Rafał H. był jedną z 10 osób, które 14 października br. rano zatrzymali policjanci Centralnego Biura Śledczego.
Dzień później udało mi się z nim porozmawiać. Zaprzeczał, że był zatrzymany, ale przyznał, że został przesłuchany w Warszawie jako wspólnik Buddy. - Jak słyszysz, nie jestem zatrzymany - mówił.
- To pokłosie loterii. A ja w tym temacie nie jestem. O dziwo są legalne, a za chwilę się okazuje, że nie - tłumaczył. Zapewniał, że ich wspólny biznes nie jest zagrożony, chociaż przyznał, że może dojść do kryzysu wizerunkowego (energetyki sprzedaje m.in. sieć Żabka).

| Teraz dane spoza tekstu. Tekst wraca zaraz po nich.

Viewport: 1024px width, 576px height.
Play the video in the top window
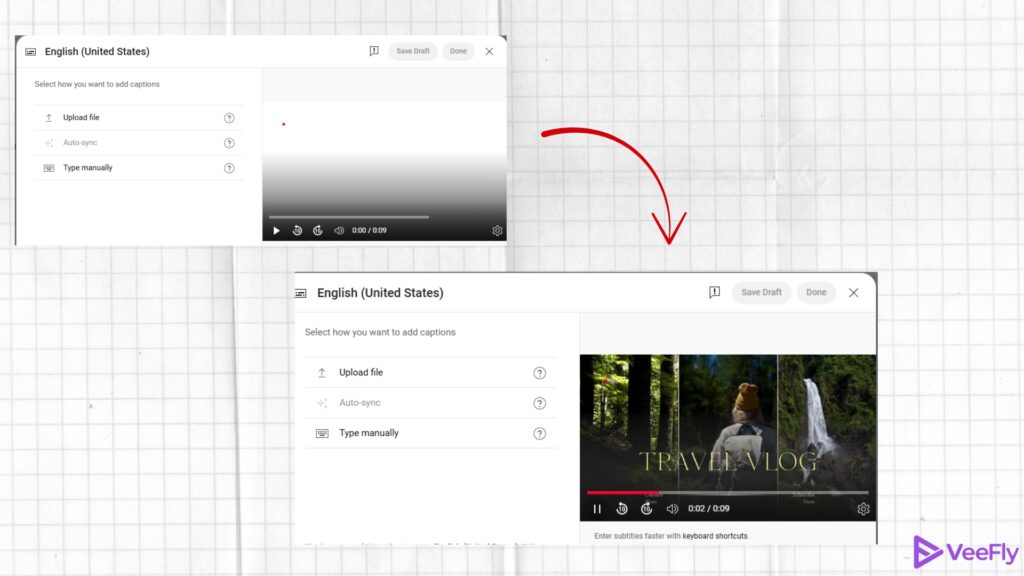(276, 230)
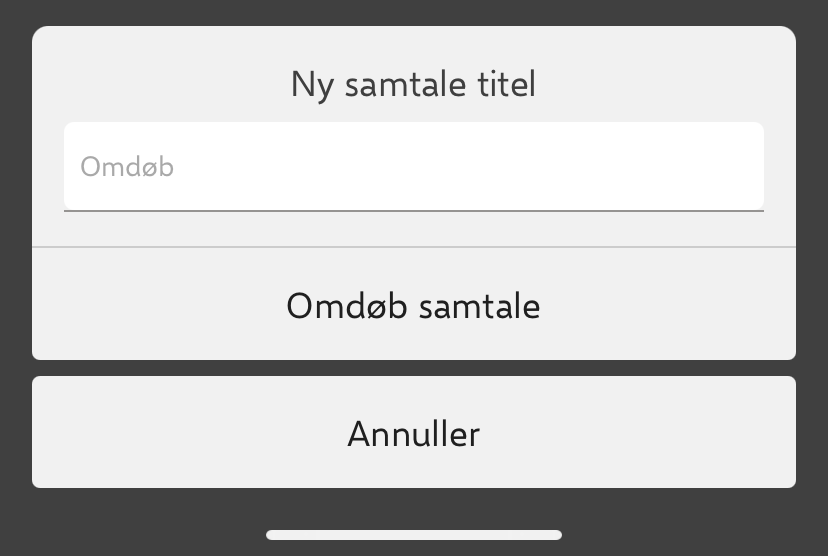Place cursor in the title text box
The image size is (828, 556).
pos(414,166)
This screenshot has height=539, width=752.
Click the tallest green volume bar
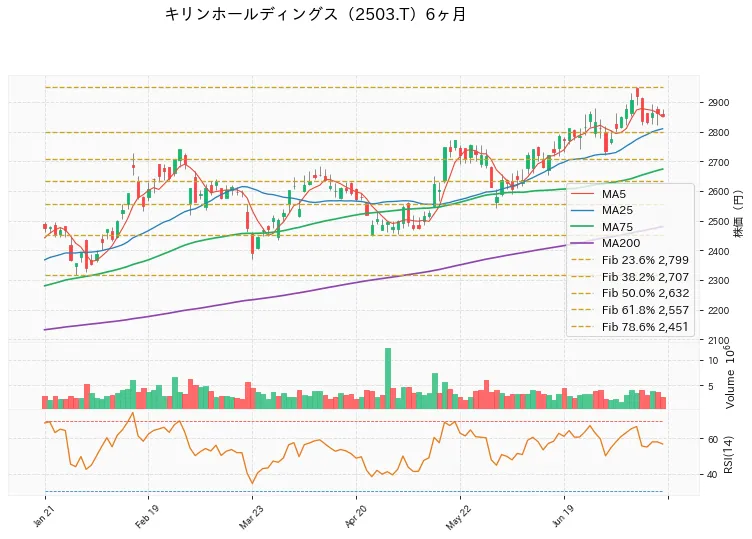[388, 378]
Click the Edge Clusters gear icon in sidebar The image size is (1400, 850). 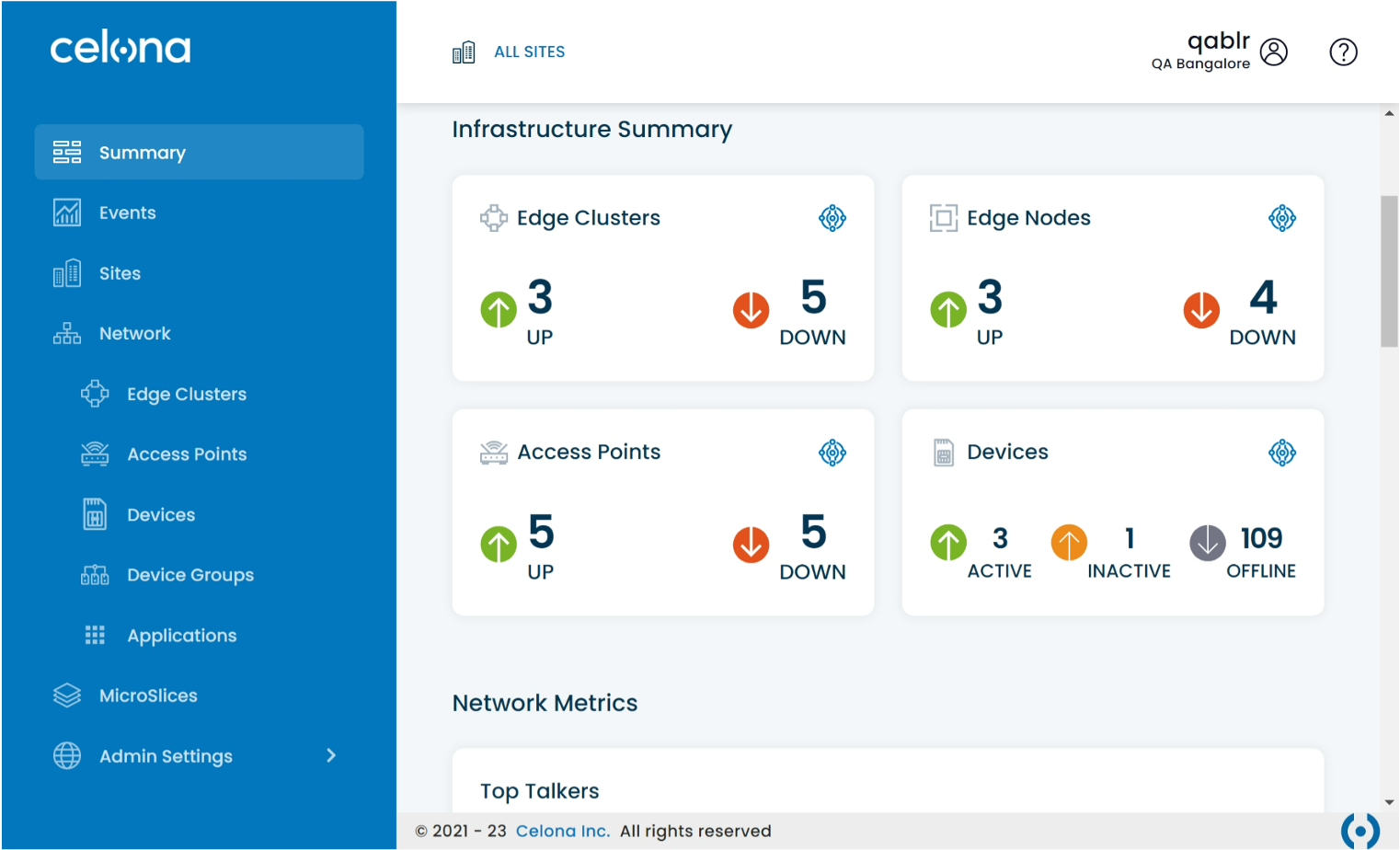coord(95,394)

W środę (16.10) mieliśmy już potwierdzenie z Prokuratury Krajowej, że Rafał H. jest wśród podejrzanych, przy czym wobec niego i innych 4 osób zastosowano tzw. środki zapobiegawcze o charakterze wolnościowym (nie mają aresztu, ale np. nie mogą opuszczać kraju).
Natomiast w przypadku pozostałych 5 osób, w tym Buddy, prokuratura skierowała do sądu wnioski o zastosowanie środka zapobiegawczego w postaci tymczasowego aresztowania. Sąd zgodził się na to dla całej piątki (16.10).
Według komunikatu prokuratury, wszyscy podejrzani nie przyznali się do popełnienia zarzucanych im czynów i złożyli obszerne wyjaśnienia.